** START OF SUPPLIED PASSAGE **

Vast forests ring the high latitudes of Alaska and Canada. When these boreal forests burn, the impact reaches far beyond smoky skies and dramatic news footage. These fires can either heat the planet by releasing greenhouse gases and thawing frozen soils, or cool it by exposing bright, reflective snow that bounces sunlight back to space. This study asks a simple but crucial question: when you add up all these effects over decades, do northern forest fires mostly warm or cool our climate—and where should we focus efforts to reduce their long‑term damage?

Figure 1
Figure 1.

Balancing Acts in a Changing Northern World

The researchers examined nearly two decades of fires, from 2001 to 2019, across Alaska and western Canada. They treated each burned patch of ground as part of a grand climate experiment and followed its influence for 70 years into the future. Instead of looking only at the immediate smoke and carbon released during a fire, they tallied five major pathways: greenhouse gases from burning trees and soil, short‑lived particles in the smoke, how dark or bright the land surface becomes after the fire, how quickly vegetation grows back and pulls in carbon, and extra greenhouse gases released when fires trigger the thawing of long‑frozen ground known as permafrost. All of these were translated into a common yardstick: how much they change the balance of solar energy at the top of Earth’s atmosphere.

Two Neighbors, Opposite Climate Outcomes

Surprisingly, the overall effect of these fires was not the same on both sides of the border. On average, fires in Alaska ended up warming the climate, while fires in western Canada tended to cool it. In Canada’s Boreal Shield region, which has little permafrost and long, snowy springs, burned areas became significantly brighter for decades. That extra springtime reflection outweighed the warming from greenhouse gases released during the fire and from the soil, tipping the balance toward net cooling. In contrast, Interior Alaska sits in a zone where permafrost is widespread and the soils are packed with carbon. There, deep‑burning fires not only released more carbon immediately but also helped thaw the frozen ground below, unlocking additional greenhouse gases over time. The cooling from brighter, snow‑covered burns and smoke particles simply could not fully offset this hidden, slow‑motion warming.

** END OF SUPPLIED PASSAGE **
** START OF GIVEN DATA **

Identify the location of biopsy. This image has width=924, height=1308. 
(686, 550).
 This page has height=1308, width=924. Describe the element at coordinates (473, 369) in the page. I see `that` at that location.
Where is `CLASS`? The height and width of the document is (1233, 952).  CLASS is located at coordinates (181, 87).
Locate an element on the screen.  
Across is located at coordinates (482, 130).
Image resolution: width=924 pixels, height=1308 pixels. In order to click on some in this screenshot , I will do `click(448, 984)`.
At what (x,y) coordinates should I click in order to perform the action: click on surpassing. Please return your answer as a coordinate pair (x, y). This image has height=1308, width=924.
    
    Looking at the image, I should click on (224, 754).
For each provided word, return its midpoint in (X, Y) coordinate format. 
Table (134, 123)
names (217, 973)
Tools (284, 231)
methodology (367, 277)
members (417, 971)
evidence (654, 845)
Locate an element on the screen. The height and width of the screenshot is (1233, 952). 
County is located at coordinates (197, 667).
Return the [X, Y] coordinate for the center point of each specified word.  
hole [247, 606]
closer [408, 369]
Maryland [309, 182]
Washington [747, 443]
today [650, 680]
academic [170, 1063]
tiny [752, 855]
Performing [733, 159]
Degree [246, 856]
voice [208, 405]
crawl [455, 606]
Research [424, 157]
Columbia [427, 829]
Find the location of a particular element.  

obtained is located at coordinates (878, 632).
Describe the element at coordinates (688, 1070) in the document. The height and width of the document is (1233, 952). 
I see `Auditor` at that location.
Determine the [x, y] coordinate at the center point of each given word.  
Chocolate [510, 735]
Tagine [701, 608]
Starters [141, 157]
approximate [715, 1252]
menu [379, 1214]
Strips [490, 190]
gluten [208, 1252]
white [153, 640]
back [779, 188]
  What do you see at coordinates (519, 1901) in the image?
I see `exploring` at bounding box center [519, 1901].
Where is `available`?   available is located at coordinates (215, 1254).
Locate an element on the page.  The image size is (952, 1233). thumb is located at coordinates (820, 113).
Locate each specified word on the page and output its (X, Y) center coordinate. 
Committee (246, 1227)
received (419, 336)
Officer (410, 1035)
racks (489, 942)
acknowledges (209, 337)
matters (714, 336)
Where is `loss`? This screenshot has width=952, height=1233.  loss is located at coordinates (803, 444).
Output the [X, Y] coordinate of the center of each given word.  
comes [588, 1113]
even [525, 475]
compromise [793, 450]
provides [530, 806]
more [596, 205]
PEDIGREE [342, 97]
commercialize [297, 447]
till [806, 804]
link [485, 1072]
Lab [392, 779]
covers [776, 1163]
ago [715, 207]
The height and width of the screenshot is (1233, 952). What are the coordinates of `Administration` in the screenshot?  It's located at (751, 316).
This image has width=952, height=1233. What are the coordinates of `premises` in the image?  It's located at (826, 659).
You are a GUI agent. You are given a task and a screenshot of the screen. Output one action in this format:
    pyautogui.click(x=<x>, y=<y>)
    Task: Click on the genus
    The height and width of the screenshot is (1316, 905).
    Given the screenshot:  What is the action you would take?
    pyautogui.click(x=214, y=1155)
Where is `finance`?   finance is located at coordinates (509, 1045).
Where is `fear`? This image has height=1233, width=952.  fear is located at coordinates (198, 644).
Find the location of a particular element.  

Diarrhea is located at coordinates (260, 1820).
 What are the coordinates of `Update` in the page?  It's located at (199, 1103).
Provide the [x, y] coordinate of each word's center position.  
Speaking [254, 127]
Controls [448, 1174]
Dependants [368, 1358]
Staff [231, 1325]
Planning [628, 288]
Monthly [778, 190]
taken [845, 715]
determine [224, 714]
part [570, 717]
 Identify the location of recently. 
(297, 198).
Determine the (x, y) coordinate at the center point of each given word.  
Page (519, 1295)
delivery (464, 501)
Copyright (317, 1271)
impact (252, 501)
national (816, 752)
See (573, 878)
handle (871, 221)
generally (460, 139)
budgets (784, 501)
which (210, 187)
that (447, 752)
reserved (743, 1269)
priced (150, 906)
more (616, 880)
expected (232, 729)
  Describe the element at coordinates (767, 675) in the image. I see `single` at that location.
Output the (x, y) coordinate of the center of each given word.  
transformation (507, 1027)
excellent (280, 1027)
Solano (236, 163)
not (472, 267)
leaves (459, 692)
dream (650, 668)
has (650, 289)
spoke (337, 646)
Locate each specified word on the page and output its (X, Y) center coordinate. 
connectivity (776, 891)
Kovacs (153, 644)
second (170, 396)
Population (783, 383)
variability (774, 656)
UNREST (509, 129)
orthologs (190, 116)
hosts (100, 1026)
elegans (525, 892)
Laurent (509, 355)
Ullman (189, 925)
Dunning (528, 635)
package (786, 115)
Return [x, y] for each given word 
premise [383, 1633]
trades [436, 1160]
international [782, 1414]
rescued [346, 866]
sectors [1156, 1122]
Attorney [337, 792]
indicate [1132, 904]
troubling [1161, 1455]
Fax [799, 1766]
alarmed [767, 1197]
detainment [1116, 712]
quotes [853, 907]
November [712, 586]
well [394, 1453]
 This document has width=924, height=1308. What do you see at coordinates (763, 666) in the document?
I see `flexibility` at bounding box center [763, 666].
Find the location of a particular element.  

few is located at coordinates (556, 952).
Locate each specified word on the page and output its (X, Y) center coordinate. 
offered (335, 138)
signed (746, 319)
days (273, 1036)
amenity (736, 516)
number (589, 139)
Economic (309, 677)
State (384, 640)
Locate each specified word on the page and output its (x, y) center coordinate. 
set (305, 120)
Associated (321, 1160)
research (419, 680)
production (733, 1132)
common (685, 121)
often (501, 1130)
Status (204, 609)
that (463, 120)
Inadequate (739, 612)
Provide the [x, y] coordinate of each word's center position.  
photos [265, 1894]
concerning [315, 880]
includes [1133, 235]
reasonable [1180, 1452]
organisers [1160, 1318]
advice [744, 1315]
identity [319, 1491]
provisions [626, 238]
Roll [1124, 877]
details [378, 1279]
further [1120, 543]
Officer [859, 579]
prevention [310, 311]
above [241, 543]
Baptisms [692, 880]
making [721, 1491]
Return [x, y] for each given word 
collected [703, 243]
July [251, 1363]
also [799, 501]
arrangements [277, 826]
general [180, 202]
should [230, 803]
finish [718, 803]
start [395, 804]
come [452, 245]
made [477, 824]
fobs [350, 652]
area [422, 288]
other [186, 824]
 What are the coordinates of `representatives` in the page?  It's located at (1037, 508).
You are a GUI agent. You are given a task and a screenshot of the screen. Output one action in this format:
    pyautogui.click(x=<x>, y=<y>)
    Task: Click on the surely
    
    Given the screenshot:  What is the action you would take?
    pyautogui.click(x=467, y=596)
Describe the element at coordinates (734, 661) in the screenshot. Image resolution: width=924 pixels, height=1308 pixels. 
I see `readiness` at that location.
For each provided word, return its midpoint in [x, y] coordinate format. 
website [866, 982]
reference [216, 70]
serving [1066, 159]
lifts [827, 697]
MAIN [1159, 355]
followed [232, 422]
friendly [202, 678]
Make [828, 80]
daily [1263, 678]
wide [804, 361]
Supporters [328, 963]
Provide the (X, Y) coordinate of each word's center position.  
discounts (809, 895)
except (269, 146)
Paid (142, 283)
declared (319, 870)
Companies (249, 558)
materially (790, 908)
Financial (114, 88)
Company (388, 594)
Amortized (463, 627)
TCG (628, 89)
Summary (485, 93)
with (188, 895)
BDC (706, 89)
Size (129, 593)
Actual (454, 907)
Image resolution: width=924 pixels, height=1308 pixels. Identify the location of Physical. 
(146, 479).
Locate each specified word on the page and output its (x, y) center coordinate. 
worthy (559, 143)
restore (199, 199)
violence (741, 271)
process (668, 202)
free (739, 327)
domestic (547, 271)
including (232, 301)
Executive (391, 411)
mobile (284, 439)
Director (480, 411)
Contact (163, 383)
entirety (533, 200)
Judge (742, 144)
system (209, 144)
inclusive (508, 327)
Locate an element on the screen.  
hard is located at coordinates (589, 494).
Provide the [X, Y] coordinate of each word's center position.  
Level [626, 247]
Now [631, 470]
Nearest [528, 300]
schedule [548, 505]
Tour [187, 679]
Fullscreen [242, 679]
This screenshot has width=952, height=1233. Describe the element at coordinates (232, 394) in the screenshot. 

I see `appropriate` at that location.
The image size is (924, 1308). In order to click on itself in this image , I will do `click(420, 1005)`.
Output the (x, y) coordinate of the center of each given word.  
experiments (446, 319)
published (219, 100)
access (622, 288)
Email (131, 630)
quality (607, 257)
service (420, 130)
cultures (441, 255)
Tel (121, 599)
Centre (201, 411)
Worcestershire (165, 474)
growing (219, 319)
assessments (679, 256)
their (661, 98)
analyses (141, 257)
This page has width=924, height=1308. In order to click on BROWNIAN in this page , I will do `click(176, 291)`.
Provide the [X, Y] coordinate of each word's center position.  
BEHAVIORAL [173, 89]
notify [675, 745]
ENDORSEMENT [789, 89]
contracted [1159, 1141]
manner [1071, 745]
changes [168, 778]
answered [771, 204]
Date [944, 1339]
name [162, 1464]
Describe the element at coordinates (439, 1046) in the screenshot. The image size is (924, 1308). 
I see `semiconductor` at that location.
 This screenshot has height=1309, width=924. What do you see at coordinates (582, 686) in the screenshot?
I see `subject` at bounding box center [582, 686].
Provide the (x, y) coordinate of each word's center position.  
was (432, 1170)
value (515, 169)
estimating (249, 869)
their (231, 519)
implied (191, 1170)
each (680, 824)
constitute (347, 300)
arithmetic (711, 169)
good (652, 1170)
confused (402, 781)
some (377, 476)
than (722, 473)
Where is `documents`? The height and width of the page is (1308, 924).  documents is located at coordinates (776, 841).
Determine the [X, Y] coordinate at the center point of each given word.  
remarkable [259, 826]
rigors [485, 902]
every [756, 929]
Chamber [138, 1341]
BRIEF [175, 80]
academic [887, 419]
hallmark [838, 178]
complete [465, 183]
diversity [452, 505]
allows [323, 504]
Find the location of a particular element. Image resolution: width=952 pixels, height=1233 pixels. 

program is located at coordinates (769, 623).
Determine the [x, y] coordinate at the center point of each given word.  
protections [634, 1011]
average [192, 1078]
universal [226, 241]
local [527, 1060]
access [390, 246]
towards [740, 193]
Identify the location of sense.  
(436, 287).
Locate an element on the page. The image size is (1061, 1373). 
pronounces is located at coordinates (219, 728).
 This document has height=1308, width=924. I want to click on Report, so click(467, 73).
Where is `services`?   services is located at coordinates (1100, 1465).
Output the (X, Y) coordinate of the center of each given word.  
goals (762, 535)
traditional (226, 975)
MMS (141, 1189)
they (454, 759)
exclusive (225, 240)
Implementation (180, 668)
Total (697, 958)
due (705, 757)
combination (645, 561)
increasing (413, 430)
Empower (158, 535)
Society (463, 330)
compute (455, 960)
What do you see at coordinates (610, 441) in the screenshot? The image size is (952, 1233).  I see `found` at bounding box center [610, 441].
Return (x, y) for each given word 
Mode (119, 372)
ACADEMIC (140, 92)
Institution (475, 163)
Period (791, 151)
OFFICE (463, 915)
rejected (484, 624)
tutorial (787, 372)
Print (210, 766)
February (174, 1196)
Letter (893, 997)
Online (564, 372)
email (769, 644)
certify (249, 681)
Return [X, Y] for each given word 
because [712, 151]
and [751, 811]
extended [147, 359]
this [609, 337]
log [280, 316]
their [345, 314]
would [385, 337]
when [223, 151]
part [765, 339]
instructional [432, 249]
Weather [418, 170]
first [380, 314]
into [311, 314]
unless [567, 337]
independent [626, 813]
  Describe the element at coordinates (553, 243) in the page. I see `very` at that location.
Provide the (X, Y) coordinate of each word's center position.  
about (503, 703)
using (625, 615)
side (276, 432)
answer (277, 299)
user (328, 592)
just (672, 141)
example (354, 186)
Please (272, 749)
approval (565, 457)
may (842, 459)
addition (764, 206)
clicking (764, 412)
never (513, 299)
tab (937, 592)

** END OF GIVEN DATA **

# WRITTEN REQUEST
Copy the passage on boreal forest fires word for word from "Balancing Acts in" to "of Earth’s atmosphere.". These lines come from a source separate from the passage on boreal forest fires.

# ANSWER TO THE PROBLEM
Balancing Acts in a Changing Northern World

The researchers examined nearly two decades of fires, from 2001 to 2019, across Alaska and western Canada. They treated each burned patch of ground as part of a grand climate experiment and followed its influence for 70 years into the future. Instead of looking only at the immediate smoke and carbon released during a fire, they tallied five major pathways: greenhouse gases from burning trees and soil, short‑lived particles in the smoke, how dark or bright the land surface becomes after the fire, how quickly vegetation grows back and pulls in carbon, and extra greenhouse gases released when fires trigger the thawing of long‑frozen ground known as permafrost. All of these were translated into a common yardstick: how much they change the balance of solar energy at the top of Earth’s atmosphere.